Soon after, Gaddafi summoned him to Sirte. As Moussa waited in the tent, Gaddafi’s secretary, Bashir Saleh, walked by singing an old Arabic poem: “You seem tearless, and patience is your nature.” Moussa quipped: “Tell the leader he’s not tearless—he’s payment-less!” Saleh shared the joke with Gaddafi, who burst into laughter and finally paid Libya’s dues.

Later, during an Arab summit in Libya, Gaddafi displayed a surprising sense of responsibility. Moussa recalled a heated moment when Yemeni President Ali Abdullah Saleh demanded immediate action on forming a pan-Arab army.

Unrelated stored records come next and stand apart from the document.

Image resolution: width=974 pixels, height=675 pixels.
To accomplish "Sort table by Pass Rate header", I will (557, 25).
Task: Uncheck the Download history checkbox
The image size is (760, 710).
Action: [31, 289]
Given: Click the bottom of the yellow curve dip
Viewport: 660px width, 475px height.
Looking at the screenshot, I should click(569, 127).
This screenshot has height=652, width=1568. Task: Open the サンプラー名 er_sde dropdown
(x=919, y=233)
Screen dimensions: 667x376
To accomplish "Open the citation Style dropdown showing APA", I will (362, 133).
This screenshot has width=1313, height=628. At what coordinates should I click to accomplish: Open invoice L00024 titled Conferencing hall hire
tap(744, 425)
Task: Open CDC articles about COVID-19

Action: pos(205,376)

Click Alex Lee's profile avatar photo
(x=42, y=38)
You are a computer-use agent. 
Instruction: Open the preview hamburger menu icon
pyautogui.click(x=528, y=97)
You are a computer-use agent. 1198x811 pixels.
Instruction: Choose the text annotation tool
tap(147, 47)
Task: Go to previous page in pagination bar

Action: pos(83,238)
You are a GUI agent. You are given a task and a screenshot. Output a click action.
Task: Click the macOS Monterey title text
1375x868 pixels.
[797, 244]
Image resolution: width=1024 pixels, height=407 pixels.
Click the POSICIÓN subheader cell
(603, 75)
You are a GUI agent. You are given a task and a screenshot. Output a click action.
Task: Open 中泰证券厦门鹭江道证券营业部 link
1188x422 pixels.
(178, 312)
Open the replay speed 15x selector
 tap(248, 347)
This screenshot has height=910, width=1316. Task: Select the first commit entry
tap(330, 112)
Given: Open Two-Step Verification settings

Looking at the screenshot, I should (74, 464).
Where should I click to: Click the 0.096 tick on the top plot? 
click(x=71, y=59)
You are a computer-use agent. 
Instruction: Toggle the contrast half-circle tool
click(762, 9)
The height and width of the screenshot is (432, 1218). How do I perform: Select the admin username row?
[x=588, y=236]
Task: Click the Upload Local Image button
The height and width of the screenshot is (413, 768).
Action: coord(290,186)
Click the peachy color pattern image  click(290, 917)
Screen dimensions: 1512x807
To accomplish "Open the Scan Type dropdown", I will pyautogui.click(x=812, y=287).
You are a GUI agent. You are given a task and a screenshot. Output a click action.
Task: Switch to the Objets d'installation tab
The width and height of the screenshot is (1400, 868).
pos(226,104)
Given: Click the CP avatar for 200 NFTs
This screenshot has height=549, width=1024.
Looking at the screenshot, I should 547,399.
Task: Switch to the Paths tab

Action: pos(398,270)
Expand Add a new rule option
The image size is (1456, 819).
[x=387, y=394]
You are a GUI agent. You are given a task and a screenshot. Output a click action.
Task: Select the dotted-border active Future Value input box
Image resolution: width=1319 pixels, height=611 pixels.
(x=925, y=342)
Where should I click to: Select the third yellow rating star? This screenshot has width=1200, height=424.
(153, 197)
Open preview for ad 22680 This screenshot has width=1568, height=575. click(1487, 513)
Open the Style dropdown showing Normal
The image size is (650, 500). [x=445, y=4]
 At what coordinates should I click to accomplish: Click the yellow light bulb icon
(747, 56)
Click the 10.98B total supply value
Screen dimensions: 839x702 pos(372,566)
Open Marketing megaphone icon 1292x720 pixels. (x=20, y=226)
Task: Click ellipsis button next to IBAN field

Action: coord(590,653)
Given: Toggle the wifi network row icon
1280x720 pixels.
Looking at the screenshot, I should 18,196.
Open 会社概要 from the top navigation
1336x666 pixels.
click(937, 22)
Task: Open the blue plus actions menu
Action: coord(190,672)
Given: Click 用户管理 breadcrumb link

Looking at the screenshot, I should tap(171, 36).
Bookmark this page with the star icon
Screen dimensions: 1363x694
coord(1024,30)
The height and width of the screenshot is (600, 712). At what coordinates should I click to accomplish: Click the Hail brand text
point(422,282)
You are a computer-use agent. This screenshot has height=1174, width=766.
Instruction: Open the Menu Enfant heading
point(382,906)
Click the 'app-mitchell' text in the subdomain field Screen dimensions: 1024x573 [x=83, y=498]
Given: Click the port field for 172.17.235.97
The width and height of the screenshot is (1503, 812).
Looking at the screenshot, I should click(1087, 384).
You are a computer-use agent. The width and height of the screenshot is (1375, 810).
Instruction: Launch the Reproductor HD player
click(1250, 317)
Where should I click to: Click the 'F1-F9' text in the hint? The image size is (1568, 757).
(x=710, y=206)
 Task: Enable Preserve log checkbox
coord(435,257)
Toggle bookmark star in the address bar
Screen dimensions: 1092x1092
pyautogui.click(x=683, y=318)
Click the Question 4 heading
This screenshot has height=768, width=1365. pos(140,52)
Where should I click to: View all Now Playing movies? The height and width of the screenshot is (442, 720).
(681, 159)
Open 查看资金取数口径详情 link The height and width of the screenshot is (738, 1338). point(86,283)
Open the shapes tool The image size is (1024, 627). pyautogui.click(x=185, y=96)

Gaddafi gently interrupted: “Take it easy, Ali.” That phrase—“Take it easy, Ali”—spoke volumes, according to Moussa. “It revealed Gaddafi’s desire to manage tension even among volatile leaders.”

On Hosni Mubarak and the ‘pharaoh’ myth

Asked if Mubarak ever resembled the authoritarian archetype of a “pharaoh” as Russians view their “czars,” Moussa was firm: “No, not Mubarak. Maybe Sadat had some traits—he liked symbolism. But Mubarak? He wasn’t violent, nor bloodthirsty. Yes, he could be firm, but he didn’t revel in bloodshed.”

Moussa clarified that while Mubarak might have approved harsh punishments as president, it never escalated to a murderous level. “Perhaps there were isolated incidents, especially within the prison system, but it wasn’t part of Mubarak’s character to govern through violence. He wasn’t built that way.”

Saddam Hussein meets with Amr Moussa in Iraq in January 2002. (AFP)

The song that stirred controversy

When the Egyptian folk singer Shaaban Abdel Rahim sang “I hate Israel, and I love Amr Moussa,” it caused a stir. Moussa downplayed the drama. “I don’t think Mubarak himself was offended. He was the president; no foreign minister would rival him in popularity. But some people in the surrounding circles—not necessarily his inner circle—were irked.”

Eventually, another version of the song emerged, replacing Moussa’s name with Mubarak’s. “But it was the original that made waves. Even a diplomat from Latin America once told me, ‘We’re dancing to this song here!’”

A difficult meeting with Saddam Hussein

One of the most tense encounters Moussa ever had was with Iraqi President Saddam Hussein. After being elected Secretary-General of the Arab League in 2001, Moussa set out to visit all Arab leaders. He deliberately left Saddam until the end, knowing the sensitivities involved.

In January 2002, Moussa visited Saddam at a small palace. He carried a message from UN Secretary-General Kofi Annan regarding weapons inspections. “I told Saddam that Annan was open to negotiations, and that continued confrontation with the US would lead nowhere. At some point, no one would stand by him.”

Moussa asked Saddam directly: “Do you possess nuclear weapons?” Saddam answered, “No.” Moussa pressed him again: “Are you absolutely sure?” Saddam repeated, “No.” This made Moussa’s deputy, Ahmed Ben Helli, visibly nervous. “He probably thought we weren’t going to walk out of there.”

Moussa then asked why Iraq objected to the UN inspectors. Saddam responded: “These people don’t just inspect nuclear sites. They ask civilians about food supplies, their opinions on the government. What business is that of theirs?”

Moussa promised to report this to Annan, which he did. Negotiations resumed between Iraq and the UN, but history took its course and the US-led invasion followed.

Asked if he felt fortunate never to have served directly under a figure like Gaddafi, Moussa answered without hesitation: “Absolutely. I saw how respected men like Shalgham and Treki were sidelined. You could be a top official one day and under house arrest the next.”